BEIJING (Reuters) - Ethnic Uighur militants from western China are increasing their presence in Indonesia, China’s Foreign Ministry said on Thursday, after Indonesian security forces said they killed two Uighurs belonging to a militant network.
Indonesia has launched an aggressive, military-backed, security campaign in the jungles of Sulawesi island as it battles the threat from growing domestic support for the Islamic State militant group.
Indonesian police said the two men killed in a clash on Tuesday were from China’s Uighur Muslim minority who had joined Indonesia’s most high-profile backer of Islamic State, a militant called Santoso, in central Sulawesi.
Santoso, Indonesia’s most wanted man, has been on the run for more than three years.
Chinese Foreign Ministry spokesman Lu Kang said he had noted the reports about the shootout and was trying to find out more.
“China and Indonesia are both victims of terrorism and are facing new threats from the changing international and regional counter-terrorism environment,” he told a daily news briefing.
“In recent years, the East Turkestan Islamic Movement (ETIM) terrorist forces have continued to increase their infiltration of Indonesia and have linked up with Indonesian terrorist extremist groups and have opened a transhipment route for people to participate in international terrorist activities,” Lu added.

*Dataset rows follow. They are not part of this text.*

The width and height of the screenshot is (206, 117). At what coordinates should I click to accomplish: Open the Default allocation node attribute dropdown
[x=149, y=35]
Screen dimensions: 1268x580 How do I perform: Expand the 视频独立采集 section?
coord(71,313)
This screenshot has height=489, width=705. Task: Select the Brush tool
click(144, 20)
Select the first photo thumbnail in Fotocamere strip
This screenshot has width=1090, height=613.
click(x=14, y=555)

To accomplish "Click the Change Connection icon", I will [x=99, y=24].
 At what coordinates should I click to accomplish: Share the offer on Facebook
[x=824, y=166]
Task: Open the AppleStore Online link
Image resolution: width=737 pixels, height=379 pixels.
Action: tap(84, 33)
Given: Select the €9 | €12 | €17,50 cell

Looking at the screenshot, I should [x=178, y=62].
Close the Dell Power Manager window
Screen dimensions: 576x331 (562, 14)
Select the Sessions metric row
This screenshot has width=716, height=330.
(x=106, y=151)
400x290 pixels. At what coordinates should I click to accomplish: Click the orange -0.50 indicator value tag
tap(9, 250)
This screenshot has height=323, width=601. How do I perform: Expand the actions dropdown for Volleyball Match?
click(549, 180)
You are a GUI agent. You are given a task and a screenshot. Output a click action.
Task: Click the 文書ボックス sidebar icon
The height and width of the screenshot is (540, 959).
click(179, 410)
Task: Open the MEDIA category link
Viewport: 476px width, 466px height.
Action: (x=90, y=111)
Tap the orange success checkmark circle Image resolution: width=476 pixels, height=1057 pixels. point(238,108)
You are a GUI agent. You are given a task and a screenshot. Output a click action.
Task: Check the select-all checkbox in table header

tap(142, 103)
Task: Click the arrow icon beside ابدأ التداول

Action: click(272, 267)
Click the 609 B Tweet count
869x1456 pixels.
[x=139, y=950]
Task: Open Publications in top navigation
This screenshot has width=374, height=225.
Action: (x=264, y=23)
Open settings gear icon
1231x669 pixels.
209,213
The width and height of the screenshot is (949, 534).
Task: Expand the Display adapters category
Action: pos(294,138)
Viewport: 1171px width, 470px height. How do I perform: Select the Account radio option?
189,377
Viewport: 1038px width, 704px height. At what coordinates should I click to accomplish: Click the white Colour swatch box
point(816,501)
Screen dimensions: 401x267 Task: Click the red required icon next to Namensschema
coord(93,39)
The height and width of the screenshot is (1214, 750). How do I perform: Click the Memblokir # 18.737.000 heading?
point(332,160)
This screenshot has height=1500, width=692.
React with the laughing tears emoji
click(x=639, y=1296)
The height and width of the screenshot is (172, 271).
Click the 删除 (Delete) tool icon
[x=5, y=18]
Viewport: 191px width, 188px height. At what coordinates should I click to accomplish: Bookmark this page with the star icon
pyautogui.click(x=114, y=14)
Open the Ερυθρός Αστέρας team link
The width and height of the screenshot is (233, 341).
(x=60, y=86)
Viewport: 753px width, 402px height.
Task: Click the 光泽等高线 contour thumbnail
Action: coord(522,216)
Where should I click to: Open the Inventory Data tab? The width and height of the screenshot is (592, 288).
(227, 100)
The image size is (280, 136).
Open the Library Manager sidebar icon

“This is not only threatens China’s national security but is also a real danger to Indonesia’s and the region’s social stability.”
China says the ETIM is a militant group with ties to al Qaeda and it wants to establish an independent state called East Turkestan.
Lu said China and Indonesia supported and understood each other on counter-terrorism and had very good cooperation, and China was willing to increase that.
Four Uighur men were jailed last year in Indonesia for attempting to join the Sulawesi-based militants.
Hundreds, perhaps thousands, of Uighurs keen to escape unrest in their homeland of Xinjiang in western China have travelled clandestinely via Southeast Asia to Turkey.
China says they often end up crossing into Syria and Iraq to fight for Islamic State militants.
Hundreds of people have been killed over the past few years in resource-rich Xinjiang, on the borders of central Asia, in violence between Uighurs and ethnic majority Han Chinese.
Beijing has blamed much of the violence on militants led by ETIM.
Rights groups and exiles say anger at Chinese controls on the religion and culture of the Uighurs is at the root of unrest in Xinjiang, not a yearning for a separate state.
China denies any repression in Xinjiang.